**Material for this exercise**
━━━━━━━━━━━━━━━━━━━━

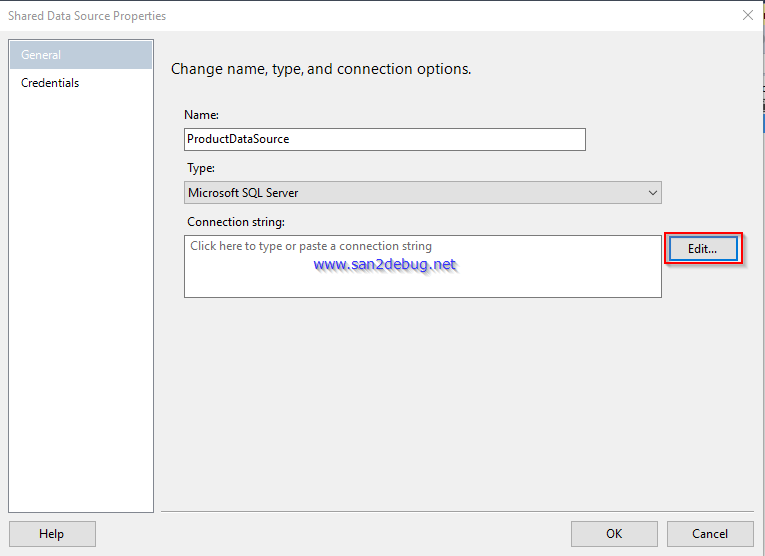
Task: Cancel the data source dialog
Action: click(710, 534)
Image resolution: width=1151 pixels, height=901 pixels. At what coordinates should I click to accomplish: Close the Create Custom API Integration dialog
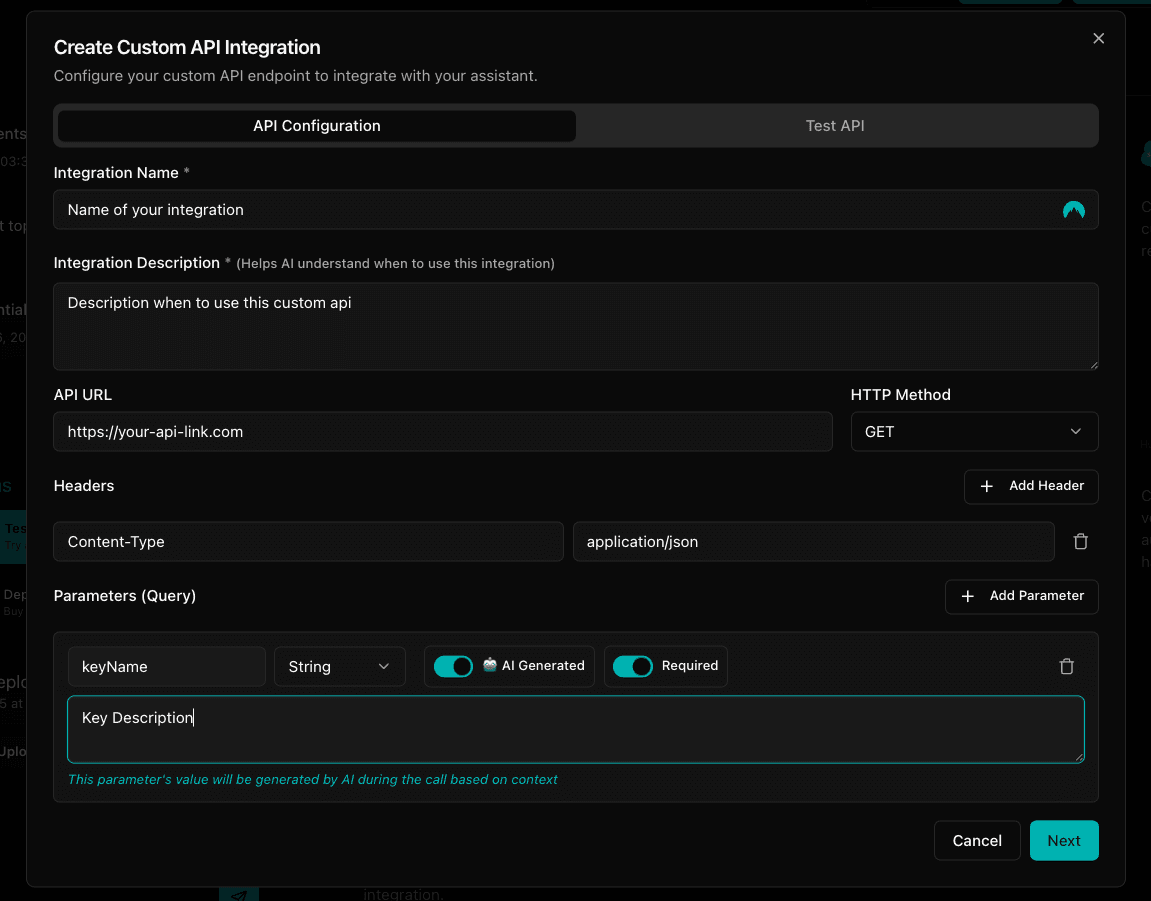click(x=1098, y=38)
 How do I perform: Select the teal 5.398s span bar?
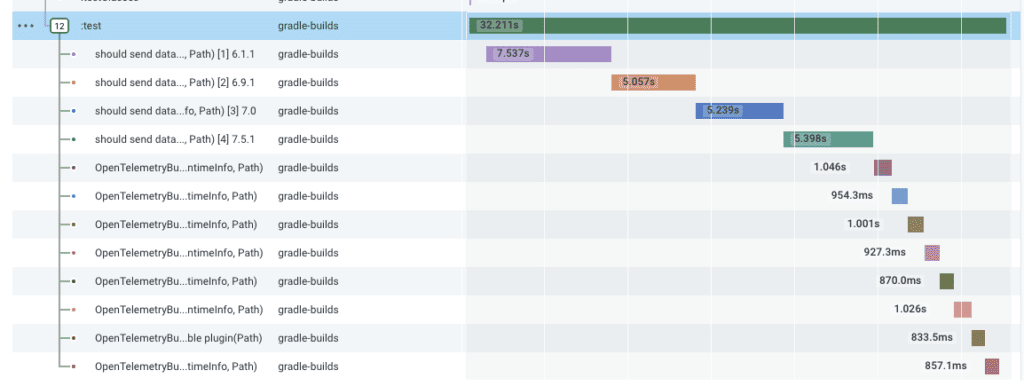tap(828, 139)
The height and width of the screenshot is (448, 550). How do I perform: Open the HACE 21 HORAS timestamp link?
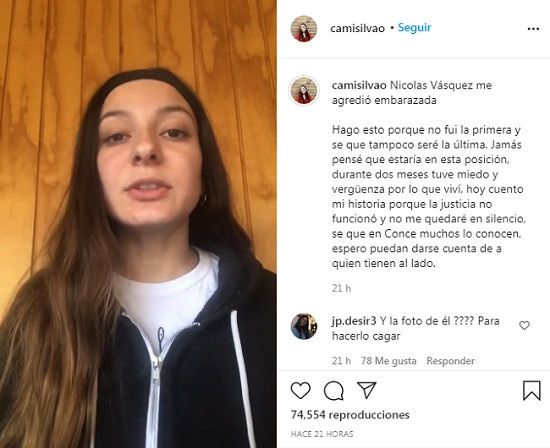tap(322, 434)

━━━━━━━━━━━━━━━━━━━━

**Task instructions**
The answer must be an exact transcription of the lines from the one containing "Image resolution: width=1151" through the last line of the records above, both included, with no pictures.

**Solved exercise**
Image resolution: width=1151 pixels, height=901 pixels. At what coordinates should I click to accomplish: Close the Create Custom API Integration dialog
click(x=1098, y=38)
 How do I perform: Select the teal 5.398s span bar?
tap(828, 139)
The height and width of the screenshot is (448, 550). How do I perform: Open the HACE 21 HORAS timestamp link?
tap(322, 434)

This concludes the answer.